Laura Steckley has written to us about a special issue of the Journal of Social Work Practice which she is editing.
Special Issue : psychodynamic and systems theories perspectives on residential child care
Call for Papers
Abstracts due : 14th November, 2016
While the theoretical roots of residential child care practice are firmly grounded in psychodynamic thinking (Bettelheim, 1950; Redl & Wineman, 1952; Winnicott & Britton, 1947), explicitly psychodynamic approaches to theorisation and practice have been declining over recent decades (Mann, 2003; Sharpe, 2006). At the same time, consensus continues to grow across professional traditions and across continents in relation to the central importance of relationships in considering the needs of children and young people in residential child care (Kendrick, Steckley, & McPheat, 2011). Psychodynamic and systems theories have explanatory power for making sense of and informing the way we do relationships in residential child care.
This special issue invites papers on residential child care that incorporate psychodynamic and systems theories thinking in their broadest sense (i.e. papers which focus on ways of understanding interpersonal and organisational processes and dynamics in residential settings for children and young people). Areas of exploration might include (but are not limited to):
- the place of psychodynamics and systems theory in education and training for residential child care;
- particular psychodynamic or systems theory concepts and their utility in informing practice;
- synergies and/or tensions between psychodynamic and other traditions in residential childcare;
- ways in which psychodynamic thinking can inform a more useful construction of ‘professional’in residential milieux;
- systems theory perspectives on consultancy in residential child care;
- experiences of care or practice from a psychodynamic perspective;
- the impact of managerialism on individuals’ and organisations’ interpersonal processes.
Papers are strongly encouraged from practitioners and care leavers as well as academics and educators; perspectives from traditions of residential child care other than social work (e.g. child and youth care, social pedagogy, orphanages) are also warmly invited. Both shorter pieces reflecting voices from practice or care experiences (3,000 words or fewer), and longer articles (6,500 words maximum) are sought. Please consult the Journal’s Instructions for Authors http://www.tandfonline.com/action/authorSub- mission?journalCode=cjsw20&page=instructions#.Vx9-hNQguM8 for more detailed guidance.

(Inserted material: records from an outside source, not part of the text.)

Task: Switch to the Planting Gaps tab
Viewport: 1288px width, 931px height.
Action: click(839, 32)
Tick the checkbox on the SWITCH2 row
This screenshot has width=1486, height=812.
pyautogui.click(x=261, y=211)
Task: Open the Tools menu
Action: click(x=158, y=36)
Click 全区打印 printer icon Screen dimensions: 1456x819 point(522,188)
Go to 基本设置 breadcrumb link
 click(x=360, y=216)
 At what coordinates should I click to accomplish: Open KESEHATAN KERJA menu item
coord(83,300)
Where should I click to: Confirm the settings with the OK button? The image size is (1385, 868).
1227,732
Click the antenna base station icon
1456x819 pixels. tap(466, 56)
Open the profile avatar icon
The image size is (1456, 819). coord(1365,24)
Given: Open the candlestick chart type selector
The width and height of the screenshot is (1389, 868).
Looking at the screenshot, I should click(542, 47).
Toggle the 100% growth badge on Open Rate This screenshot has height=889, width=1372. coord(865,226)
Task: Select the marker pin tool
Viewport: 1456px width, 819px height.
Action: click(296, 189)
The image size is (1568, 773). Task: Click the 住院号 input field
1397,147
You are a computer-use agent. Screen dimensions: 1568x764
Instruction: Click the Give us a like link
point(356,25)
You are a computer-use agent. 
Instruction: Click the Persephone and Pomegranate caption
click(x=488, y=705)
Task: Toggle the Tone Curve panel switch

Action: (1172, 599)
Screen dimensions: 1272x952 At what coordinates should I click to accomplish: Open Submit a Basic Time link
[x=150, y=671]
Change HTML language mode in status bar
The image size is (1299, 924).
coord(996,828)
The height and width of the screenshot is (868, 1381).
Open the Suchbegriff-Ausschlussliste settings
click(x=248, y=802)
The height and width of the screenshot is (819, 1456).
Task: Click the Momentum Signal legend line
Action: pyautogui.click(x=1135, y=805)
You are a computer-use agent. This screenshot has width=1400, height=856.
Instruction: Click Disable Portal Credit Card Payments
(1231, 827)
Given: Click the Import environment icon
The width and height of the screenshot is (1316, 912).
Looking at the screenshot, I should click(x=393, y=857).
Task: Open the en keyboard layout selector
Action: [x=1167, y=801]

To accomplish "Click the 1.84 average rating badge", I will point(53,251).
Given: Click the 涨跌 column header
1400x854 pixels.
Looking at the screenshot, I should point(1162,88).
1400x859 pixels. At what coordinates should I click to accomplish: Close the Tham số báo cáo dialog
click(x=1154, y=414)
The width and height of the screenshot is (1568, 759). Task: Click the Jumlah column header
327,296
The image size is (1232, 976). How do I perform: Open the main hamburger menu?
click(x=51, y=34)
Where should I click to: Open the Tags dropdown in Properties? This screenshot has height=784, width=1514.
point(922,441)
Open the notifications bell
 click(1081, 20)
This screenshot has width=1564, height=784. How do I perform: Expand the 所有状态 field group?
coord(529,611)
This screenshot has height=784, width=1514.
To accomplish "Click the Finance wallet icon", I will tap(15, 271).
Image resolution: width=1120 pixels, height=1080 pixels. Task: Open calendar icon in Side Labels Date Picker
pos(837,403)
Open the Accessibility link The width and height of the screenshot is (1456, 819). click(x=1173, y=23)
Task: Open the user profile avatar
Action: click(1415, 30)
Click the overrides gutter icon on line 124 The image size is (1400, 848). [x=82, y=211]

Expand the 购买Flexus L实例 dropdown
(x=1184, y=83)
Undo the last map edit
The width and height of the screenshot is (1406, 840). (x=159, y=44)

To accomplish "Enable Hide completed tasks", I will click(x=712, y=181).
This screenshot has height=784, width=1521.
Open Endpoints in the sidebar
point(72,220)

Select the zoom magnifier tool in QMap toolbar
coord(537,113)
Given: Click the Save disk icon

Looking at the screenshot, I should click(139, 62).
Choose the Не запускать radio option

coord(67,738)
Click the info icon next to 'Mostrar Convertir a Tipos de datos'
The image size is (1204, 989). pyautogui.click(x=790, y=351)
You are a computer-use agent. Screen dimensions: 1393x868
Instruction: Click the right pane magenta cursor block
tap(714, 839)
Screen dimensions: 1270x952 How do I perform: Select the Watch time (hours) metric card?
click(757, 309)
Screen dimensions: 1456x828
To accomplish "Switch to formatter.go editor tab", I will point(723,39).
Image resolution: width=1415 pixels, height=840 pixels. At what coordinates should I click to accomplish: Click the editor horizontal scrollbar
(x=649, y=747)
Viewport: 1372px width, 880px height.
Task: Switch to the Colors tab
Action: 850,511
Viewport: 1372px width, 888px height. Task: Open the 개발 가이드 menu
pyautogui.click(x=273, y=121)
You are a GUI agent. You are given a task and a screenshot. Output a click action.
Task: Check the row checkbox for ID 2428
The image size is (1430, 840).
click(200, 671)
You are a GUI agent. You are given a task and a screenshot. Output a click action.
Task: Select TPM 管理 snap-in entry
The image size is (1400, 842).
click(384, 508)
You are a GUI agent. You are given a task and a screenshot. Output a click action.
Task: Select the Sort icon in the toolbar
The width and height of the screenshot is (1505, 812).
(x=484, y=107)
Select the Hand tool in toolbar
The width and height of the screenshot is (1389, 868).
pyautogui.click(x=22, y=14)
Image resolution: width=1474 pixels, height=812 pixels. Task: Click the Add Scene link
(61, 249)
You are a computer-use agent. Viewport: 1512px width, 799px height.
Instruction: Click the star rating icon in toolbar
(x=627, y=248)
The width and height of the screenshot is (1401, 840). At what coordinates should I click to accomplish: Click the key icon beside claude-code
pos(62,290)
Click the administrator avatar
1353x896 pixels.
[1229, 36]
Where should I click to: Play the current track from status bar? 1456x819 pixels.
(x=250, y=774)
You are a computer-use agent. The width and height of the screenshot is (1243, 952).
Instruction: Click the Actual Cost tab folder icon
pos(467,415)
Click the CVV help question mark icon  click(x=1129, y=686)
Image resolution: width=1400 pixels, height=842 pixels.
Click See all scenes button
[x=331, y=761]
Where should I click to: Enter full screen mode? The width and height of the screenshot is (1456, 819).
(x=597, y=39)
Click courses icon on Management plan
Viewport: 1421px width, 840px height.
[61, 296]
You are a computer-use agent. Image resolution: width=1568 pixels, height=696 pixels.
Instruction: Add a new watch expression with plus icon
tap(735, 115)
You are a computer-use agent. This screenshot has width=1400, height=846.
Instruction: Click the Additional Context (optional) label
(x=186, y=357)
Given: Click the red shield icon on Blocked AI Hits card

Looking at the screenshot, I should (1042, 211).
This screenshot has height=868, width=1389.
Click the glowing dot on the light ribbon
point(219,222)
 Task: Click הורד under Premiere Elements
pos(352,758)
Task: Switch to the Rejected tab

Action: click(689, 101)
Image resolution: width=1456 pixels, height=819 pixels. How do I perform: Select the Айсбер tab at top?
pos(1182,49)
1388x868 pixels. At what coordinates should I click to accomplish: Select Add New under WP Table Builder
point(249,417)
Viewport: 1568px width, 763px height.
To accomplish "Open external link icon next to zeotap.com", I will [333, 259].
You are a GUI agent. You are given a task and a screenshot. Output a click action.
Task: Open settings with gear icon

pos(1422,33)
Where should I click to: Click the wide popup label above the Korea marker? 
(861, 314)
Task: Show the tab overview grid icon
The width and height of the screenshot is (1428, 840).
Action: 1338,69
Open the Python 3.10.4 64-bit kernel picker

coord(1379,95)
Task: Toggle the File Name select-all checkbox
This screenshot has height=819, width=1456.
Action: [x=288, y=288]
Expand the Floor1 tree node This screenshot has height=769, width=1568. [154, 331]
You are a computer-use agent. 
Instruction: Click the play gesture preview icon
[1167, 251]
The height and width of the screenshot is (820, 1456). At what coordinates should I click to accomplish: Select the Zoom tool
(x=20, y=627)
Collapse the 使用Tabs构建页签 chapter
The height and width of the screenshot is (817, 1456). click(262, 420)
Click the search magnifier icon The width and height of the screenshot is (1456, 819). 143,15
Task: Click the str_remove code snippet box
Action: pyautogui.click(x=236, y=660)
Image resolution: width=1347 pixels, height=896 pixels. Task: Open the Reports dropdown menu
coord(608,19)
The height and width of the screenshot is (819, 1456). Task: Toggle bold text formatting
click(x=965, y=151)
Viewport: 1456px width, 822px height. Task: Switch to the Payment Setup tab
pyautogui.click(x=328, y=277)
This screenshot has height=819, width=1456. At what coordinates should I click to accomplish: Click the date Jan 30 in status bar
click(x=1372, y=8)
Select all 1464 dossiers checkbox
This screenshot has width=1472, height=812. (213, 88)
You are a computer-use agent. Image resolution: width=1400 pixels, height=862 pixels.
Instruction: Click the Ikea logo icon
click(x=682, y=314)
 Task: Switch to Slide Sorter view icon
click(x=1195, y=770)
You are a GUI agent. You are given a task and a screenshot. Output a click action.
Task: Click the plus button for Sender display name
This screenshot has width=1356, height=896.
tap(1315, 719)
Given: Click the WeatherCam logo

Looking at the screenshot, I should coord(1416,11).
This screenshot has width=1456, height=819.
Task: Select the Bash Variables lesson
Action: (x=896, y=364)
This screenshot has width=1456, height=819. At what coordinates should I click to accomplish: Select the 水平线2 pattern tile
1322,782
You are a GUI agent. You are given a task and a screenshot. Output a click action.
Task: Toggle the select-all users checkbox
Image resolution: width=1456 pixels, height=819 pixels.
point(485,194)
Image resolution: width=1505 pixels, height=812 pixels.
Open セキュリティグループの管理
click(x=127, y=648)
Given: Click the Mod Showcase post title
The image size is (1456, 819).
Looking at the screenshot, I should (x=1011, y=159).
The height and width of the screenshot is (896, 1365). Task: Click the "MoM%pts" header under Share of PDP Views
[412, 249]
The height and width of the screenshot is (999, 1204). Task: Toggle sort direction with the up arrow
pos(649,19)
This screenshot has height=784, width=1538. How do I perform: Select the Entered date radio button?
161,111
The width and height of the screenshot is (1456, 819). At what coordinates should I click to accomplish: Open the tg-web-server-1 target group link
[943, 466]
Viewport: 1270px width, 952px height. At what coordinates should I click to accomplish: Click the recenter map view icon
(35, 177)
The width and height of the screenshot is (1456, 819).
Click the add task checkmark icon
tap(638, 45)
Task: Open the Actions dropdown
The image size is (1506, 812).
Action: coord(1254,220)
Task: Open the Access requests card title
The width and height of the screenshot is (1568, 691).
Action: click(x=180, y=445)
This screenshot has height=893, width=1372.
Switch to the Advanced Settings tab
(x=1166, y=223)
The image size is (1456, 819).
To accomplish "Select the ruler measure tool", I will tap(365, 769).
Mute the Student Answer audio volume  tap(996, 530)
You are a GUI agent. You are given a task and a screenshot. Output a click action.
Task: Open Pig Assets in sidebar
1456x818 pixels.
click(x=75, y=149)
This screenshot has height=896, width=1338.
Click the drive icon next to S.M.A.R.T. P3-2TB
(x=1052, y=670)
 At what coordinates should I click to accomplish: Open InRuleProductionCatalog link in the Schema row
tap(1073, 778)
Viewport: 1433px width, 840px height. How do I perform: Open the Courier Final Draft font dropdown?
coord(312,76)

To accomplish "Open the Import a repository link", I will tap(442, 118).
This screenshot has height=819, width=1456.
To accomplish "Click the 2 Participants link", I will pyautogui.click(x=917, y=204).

If it would be useful to talk through your ideas for an article, I would be happy to communicate with you by e-mail, Skype or phone. Please send abstracts of 250–500 words for proposed papers (by 14 November) to: Laura.L.Steckley@strath.ac.uk
Bettelheim, B. (1950) Love is not enough, Free Press, NewYork, NY.
Kendrick, A., Steckley, L. & McPheat, G. (2011) ‘Residential child care: Learning from international comparisons’, in Early Professional Development for Social Workers, eds
R. Taylor, M. Hill & F. McNeill, Venture Press/BASW, Birmingham, AL, pp. 144–158. Mann, V. (2003) ‘Attachment and discipline’, Relational Child and Youth Care Practice, vol. 16, no. 3, pp. 10–14.
Redl, F. & Wineman, D. (1952) Controls from within: Techniques for the treatment of the aggressive child, The Free Press, NewYork, NY.
Sharpe, C. (2006) ‘Residential child care and the psychodynamic approach: Is it time to try again?’, Scottish Journal of Residential Child Care, vol. 5, no. 1, pp. 46–56.
Winnicott, D. W. & Britton, C. (1947) ‘Residential management as treatment for difficult children: The evolution of a wartime hostels scheme’, Human Relations, vol. 1, no. 1, pp. 87–97.